* _Tareas_:
1. Devuelve sin cambios, del fragmento sobre Bobbio, todo lo que va desde "En esta última" hasta "lo sean también.".
2. Enumera los frutos de la tradición intelectual europea que, según la cita de Bobbio en el fragmento sobre Bobbio, se guardaron en la pequeña bolsa antes de lanzarse al mar.
3. Escribe lo que sigue al fragmento sobre Bobbio, a partir de su última oración.

* _Fragmento del texto_:
● ● ● ●

Hoy, cuando tantos y tantas abandonan toda criticidad y mesura analítica combatiendo contra un fascismo imaginario, conviene repasar, leer y releer, las palabras de Bobbio –quien combatió al fascismo real– que citaré a continuación. Sin un compromiso profundo con el marxismo tras la Liberación, escribió:

“Habríamos buscado un puerto de refugio en la vida interior o bien nos habríamos colocado al servicio de los amos. Pero, entre quienes nos salvamos de estos dos destinos, sólo unos pocos conservamos una pequeña bolsa en la que, antes de lanzarnos al mar, guardamos, para preservarlos, los frutos más saludables de la tradición intelectual europea, el valor de la investigación, el fermento de la duda, la disposición al diálogo, espíritu de crítica, moderación en el juicio, rigor filológico, sentido de la complejidad de las cosas. Muchos, demasiados, se privaron de este bagaje: lo abandonaron, por considerarlo un peso inútil, o bien jamás contaron con él, pues se lanzaron al agua antes de haberlo adquirido. No se los reprocho, pero prefiero otras compañías. De hecho, sospecho que estas compañías se hallan destinadas a crecer a medida que los años aporten sabiduría y los acontecimientos arrojen nueva luz sobre las cosas”.3

En esta última previsión, Norberto Bobbio se equivocó. El pensamiento crítico se halla en pésimo estado, no importa cuántas veces se invoque en vano a la Diosa Crítica. En lo que no se equivocó, ni un poquito, es en la necesidad de llevar en nuestras mochilas, y plantar doquiera, esos “frutos saludables”. Que –cabría aclarar– no son sólo de la tradición europea, aunque de ella lo sean también.

● ● ● ●

* _Extractos de datos_:

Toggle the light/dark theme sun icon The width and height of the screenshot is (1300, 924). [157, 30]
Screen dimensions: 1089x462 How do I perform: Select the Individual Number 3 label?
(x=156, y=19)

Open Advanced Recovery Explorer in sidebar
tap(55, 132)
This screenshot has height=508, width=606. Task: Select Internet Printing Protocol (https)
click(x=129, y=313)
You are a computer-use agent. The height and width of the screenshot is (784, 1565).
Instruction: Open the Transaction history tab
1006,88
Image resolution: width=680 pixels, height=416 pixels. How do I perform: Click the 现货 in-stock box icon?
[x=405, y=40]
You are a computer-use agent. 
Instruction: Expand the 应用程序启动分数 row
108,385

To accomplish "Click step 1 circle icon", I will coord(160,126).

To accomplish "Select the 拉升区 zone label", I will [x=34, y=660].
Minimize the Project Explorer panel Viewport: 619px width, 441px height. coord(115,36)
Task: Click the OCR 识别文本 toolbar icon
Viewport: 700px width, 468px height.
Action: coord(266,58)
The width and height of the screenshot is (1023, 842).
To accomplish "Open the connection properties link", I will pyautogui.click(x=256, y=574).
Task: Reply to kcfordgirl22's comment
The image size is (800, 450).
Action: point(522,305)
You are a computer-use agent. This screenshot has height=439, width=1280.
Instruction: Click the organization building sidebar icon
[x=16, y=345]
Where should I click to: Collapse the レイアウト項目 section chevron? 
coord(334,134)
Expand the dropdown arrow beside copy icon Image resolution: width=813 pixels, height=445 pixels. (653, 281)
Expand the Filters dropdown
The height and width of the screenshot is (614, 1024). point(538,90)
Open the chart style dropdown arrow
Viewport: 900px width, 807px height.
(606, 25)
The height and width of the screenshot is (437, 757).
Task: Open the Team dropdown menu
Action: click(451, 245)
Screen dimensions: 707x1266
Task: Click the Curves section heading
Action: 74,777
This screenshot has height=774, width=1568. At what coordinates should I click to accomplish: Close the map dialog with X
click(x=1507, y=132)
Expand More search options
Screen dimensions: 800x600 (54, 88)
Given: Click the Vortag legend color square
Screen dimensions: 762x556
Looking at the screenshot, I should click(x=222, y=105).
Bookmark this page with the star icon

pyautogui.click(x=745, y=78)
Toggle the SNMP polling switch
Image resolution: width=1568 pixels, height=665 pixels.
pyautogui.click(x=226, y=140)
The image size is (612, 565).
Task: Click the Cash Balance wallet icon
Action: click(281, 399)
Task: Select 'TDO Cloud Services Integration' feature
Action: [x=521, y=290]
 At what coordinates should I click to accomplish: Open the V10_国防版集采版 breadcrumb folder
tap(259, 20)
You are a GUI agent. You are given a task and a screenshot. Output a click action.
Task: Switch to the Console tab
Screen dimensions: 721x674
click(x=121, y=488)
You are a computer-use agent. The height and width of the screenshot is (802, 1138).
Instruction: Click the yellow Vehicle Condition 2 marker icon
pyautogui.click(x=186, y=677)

● ● ● ●

* _Respuestas_:
1.
En esta última previsión, Norberto Bobbio se equivocó. El pensamiento crítico se halla en pésimo estado, no importa cuántas veces se invoque en vano a la Diosa Crítica. En lo que no se equivocó, ni un poquito, es en la necesidad de llevar en nuestras mochilas, y plantar doquiera, esos “frutos saludables”. Que –cabría aclarar– no son sólo de la tradición europea, aunque de ella lo sean también.

2.
- el valor de la investigación
- el fermento de la duda
- la disposición al diálogo
- espíritu de crítica
- moderación en el juicio
- rigor filológico
- sentido de la complejidad de las cosas

3.
Ariel Petruccelli



NOTAS

1 Carta de Norberto Bobbio a Perry Anderson, 15 de marzo de 1989, reproducida en Perry Anderson; Norberto Bobbio y Umberto Cerroni, Socialismo, liberalismo, socialismo liberal. Caracas, Nueva Sociedad, 1993, p. 97.

2 Eric Hobsbawm, “La izquierda y la política de la identidad”. En New Left Review, edición en castellano, n° 0, 2000.

3 Norberto Bobbio, Politica e cultura. Turín, G. Einaudi, 1955, pp. 281-282. Cit. por Perry Anderson, Campos de batalla. Barcelona, Anagrama, 1998, p. 142.